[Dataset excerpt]
▬▬▬▬▬▬▬▬▬▬
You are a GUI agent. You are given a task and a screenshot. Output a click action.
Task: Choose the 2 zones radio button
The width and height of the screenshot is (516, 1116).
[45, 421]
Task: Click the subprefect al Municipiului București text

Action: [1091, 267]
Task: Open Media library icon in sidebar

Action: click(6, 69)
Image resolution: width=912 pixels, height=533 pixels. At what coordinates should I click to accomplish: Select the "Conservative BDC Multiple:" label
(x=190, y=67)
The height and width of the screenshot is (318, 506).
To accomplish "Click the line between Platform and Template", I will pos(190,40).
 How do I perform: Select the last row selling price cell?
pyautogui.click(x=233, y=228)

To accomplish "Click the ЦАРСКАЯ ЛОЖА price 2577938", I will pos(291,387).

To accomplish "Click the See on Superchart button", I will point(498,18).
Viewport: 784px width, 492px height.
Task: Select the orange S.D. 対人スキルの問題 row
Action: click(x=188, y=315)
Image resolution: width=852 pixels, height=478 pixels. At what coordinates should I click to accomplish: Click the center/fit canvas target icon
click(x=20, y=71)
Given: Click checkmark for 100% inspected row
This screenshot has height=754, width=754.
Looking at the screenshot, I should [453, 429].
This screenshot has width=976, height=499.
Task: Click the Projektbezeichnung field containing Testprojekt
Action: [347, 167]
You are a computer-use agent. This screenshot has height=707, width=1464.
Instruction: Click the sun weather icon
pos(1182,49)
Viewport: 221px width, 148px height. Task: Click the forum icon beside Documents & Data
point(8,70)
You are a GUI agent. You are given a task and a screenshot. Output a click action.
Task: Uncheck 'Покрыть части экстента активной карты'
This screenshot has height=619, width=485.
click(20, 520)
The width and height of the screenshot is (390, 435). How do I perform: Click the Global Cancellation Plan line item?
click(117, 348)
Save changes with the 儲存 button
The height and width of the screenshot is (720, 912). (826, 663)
▬▬▬▬▬▬▬▬▬▬
__Aim of the exercise__. Pull out each line of the records above that contains the string "Viewport", treating uppercase and lowercase as different.

__Solution for this exercise__.
Viewport: 784px width, 492px height.
Viewport: 221px width, 148px height. Task: Click the forum icon beside Documents & Data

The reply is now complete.